Leur façon d’incarner le leadership est totalement en phase avec les changements apportés par la nouvelle économie. En bousculant au passage les logiques de l’équilibre économique, avec le soutien des marchés financiers.

Les entreprises leaders de demain ne doivent plus être dirigées par des gestionnaires mais par des visionnaires.

Elon Musk de tesla et Jeff Bezos d’Amazon sont aujourd’hui les deux hommes les plus riches du monde. En août 2020, Apple est devenue la première société à franchir le cap des 2.000 milliards de capitalisation boursière, après avoir été la première à franchir celui des 1.000 milliards deux ans plus tôt, en août 2018.

Des dirigeants visionnaires

Quel est le point commun entre les dirigeants de Google, Facebook, Airbnb, Tesla ou Amazon ? Ce sont tous des visionnaires.

Les grands capitaines d’industrie de “l’ancien monde” étaient des gestionnaires. Ils géraient la croissance de sociétés très prospères (pétrochimie, industrie, assurances…) et le faisaient très bien. Mais dans un monde qui évolue à grande vitesse, dopé par le Big Data et la 5G, les entreprises leaders de demain ne doivent plus être dirigées par des gestionnaires mais par des visionnaires. Ces capitaines qui voient le coup d’après avant les autres et qui inventent sous nos yeux le monde de demain.

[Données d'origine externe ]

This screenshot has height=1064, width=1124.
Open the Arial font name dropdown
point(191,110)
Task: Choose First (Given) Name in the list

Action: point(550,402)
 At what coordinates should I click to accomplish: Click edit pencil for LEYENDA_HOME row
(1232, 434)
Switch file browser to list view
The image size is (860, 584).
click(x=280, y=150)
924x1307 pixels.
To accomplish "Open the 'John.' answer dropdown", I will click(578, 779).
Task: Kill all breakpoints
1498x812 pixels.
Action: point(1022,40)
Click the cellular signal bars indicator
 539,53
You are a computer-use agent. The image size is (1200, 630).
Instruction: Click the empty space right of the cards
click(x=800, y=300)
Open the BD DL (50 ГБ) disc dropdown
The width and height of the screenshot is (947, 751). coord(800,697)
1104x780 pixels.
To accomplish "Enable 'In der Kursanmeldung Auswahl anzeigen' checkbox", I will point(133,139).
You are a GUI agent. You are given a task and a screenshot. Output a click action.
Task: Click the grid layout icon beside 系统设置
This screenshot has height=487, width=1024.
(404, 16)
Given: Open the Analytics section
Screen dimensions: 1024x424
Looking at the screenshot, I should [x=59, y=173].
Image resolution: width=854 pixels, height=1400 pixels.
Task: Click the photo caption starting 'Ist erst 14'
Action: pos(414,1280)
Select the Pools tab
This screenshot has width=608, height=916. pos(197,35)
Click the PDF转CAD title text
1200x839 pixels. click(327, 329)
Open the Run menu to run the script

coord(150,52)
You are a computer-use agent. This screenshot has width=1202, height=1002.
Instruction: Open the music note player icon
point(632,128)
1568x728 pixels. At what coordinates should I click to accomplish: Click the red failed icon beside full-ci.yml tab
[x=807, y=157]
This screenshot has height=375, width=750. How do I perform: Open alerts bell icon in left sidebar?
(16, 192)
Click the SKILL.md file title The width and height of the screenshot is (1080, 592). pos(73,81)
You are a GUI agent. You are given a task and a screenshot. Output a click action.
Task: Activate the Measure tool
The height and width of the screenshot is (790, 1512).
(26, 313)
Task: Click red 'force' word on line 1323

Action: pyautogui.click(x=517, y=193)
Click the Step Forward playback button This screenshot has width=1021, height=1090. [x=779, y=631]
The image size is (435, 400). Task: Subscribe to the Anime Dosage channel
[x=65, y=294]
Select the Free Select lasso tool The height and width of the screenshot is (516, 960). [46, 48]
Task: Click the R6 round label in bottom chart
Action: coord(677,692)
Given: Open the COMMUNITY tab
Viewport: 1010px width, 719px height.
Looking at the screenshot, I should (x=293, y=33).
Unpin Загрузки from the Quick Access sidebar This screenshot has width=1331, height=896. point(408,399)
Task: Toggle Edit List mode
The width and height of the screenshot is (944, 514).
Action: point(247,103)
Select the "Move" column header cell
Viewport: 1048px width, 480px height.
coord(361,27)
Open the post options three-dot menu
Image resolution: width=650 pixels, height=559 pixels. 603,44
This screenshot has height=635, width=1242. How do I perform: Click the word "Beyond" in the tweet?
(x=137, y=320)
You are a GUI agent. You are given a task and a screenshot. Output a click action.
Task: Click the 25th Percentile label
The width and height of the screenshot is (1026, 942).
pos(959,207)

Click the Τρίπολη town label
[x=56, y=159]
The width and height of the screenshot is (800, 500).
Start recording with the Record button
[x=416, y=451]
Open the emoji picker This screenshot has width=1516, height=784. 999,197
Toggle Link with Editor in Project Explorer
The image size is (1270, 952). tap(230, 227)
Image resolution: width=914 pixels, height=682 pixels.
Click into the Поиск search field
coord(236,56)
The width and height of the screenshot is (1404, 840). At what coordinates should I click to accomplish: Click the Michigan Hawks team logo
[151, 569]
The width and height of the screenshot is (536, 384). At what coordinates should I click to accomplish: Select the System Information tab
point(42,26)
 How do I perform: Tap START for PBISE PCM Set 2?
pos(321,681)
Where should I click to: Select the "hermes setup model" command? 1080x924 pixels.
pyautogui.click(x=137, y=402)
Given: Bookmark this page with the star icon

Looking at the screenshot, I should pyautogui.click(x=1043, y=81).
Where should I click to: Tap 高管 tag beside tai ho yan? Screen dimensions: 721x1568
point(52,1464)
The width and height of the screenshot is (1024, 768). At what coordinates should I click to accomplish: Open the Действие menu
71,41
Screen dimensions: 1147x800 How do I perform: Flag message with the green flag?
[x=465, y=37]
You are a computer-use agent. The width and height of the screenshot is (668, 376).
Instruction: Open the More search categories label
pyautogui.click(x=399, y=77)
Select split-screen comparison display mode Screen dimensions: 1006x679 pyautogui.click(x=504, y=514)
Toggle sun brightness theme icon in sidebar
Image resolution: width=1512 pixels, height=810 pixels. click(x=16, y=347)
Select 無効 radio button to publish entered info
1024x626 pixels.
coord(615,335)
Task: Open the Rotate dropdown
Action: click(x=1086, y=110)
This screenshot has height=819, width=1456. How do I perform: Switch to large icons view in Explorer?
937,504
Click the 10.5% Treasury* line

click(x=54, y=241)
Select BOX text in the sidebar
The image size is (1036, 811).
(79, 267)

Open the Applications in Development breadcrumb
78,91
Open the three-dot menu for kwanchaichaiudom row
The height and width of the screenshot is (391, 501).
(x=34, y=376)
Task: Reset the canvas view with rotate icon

Alors que Renault affichait des ventes annuelles en baisse de 21% en 2020, Tesla affichait une croissance insolente avec la vente de près de 500.000 véhicules (+35% en un an).

D’excellents résultats commerciaux qui ont permis à la firme d’Elon Musk de multiplier son cours de bourse par 730% sur 2020, alors que Renault stagnait (-2%).

Tesal est aujourd’hui la première capitalisation boursière de l’automobile. Elle dépasse, à elle seule, la capitalisation cumulée de Toyota, de Volkswagen, de General Motors, BMW et Ferrari !

Avec une valorisation boursière de près de 800 milliards d’euros, Tesla – fleuron de la nouvelle économie – pèse aujourd’hui près de 80 fois plus que Renault – fleuron de l’ancienne économie.

Les investisseurs préfèrent décidément les lièvres aux tortues !

Cet article est paru initialement 2018 sur Le Cercle Les Echos  et Linkedin Pulse. Il a été mis à jour en janvier 2021.